As an aside, while I highly respect Simon and 2ndQuadrant, Barman isn’t the only game in town for backup management. It seems backing up huge installations was a problem long enough that several developers solved it almost simultaneously. Before Barman had it, pgBackRest was designed around hard links and incremental backups of gargantuan 1TB+ systems. Unfortunately I don’t know how they compare because I haven’t tested them. Why not? Because even I got caught up in the race for a better backup tool.

One of our databases first tipped the 1TB scale around 2013 and pg_basebackup was consuming inordinate amounts of time. So I threw together a bunch of scripts that leveraged hard links, parallel compression with pigz, and unleashed it on a replica of our production system. It was twelve times faster on the first iteration thanks to the parallel compression, and over 100 times faster while using hard links to produce incrementals. I eventually rewrote it as a more robust set of Python libraries, but pgBackRest and Barman finally made that last step, rendering my efforts effectively moot.

I still use my libraries for now, but the extra management capabilities the other tools supply is somewhat enticing. Want some idea how much better Barman or pgBackRest will perform than relying on pg_basebackup? We have a 50TB database that grows by 200GB per day, which many might consider slightly cumbersome. My homegrown tool transforms that into a 7TB backup in four hours, while the 24GB nightly incrementals usually require about 20 minutes. We back up a 50TB database cluster in 20 minutes.

And yes, I’ve tested restoring from this backup. Restoring takes a while, but it’s also done in parallel. There’s little that’s more satisfying than watching a system with 32 CPUs pegged at 100% decompressing 50TB worth of data as fast as the underlying filesystem is capable of writing.

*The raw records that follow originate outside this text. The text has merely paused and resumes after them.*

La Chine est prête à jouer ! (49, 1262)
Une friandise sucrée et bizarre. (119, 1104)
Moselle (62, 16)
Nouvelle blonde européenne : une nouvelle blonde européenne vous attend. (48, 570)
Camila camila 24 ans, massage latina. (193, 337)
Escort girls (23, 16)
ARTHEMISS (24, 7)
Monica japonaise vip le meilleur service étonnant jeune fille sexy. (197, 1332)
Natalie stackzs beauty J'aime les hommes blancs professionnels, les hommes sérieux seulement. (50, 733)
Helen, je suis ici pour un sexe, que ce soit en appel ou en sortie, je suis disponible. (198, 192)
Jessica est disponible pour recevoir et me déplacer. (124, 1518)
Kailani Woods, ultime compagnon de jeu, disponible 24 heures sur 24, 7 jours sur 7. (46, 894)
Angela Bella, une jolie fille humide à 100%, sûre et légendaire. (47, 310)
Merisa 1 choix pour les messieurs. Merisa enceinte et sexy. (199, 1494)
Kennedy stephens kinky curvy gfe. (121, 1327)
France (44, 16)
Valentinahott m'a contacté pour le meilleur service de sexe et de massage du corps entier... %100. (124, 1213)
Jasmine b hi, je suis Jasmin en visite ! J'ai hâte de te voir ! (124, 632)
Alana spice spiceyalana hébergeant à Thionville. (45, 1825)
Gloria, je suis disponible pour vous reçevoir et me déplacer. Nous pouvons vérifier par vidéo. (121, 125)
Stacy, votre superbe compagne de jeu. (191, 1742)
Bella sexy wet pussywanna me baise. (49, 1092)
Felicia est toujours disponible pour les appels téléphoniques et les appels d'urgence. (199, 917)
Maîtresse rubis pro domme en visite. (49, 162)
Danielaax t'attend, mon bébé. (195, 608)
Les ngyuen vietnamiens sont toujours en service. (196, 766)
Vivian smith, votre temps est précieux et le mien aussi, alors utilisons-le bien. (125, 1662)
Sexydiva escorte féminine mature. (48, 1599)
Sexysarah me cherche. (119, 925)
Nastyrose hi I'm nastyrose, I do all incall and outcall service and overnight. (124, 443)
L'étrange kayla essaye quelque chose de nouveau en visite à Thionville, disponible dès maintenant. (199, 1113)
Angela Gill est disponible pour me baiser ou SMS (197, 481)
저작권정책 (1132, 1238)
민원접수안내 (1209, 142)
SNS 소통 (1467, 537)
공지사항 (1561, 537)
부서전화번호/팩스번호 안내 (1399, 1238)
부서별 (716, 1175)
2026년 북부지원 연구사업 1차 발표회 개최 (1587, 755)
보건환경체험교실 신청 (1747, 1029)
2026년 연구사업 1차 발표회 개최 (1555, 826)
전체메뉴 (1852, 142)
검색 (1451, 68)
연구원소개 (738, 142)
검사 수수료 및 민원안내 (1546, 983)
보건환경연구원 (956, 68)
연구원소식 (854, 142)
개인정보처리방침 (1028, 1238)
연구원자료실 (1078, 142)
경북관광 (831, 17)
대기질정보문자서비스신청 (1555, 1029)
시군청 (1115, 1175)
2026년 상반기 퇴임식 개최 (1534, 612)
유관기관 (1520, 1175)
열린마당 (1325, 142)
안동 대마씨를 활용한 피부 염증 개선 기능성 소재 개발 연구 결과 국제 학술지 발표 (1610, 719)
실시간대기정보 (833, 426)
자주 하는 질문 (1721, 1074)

But I was only able to do that because I’m intimately familiar with our tools and requirements. Our company process standards revealed limitations in the supplied Postgres backup tooling, prompting me to find or create an alternative. There is no substitute for established protocol, despite the fact building those procedures might not have an immediately obvious benefit. The payoff is avoiding downtime, and that’s something you can’t really plan.

It’s the difference between six hours of lost data, and six seconds.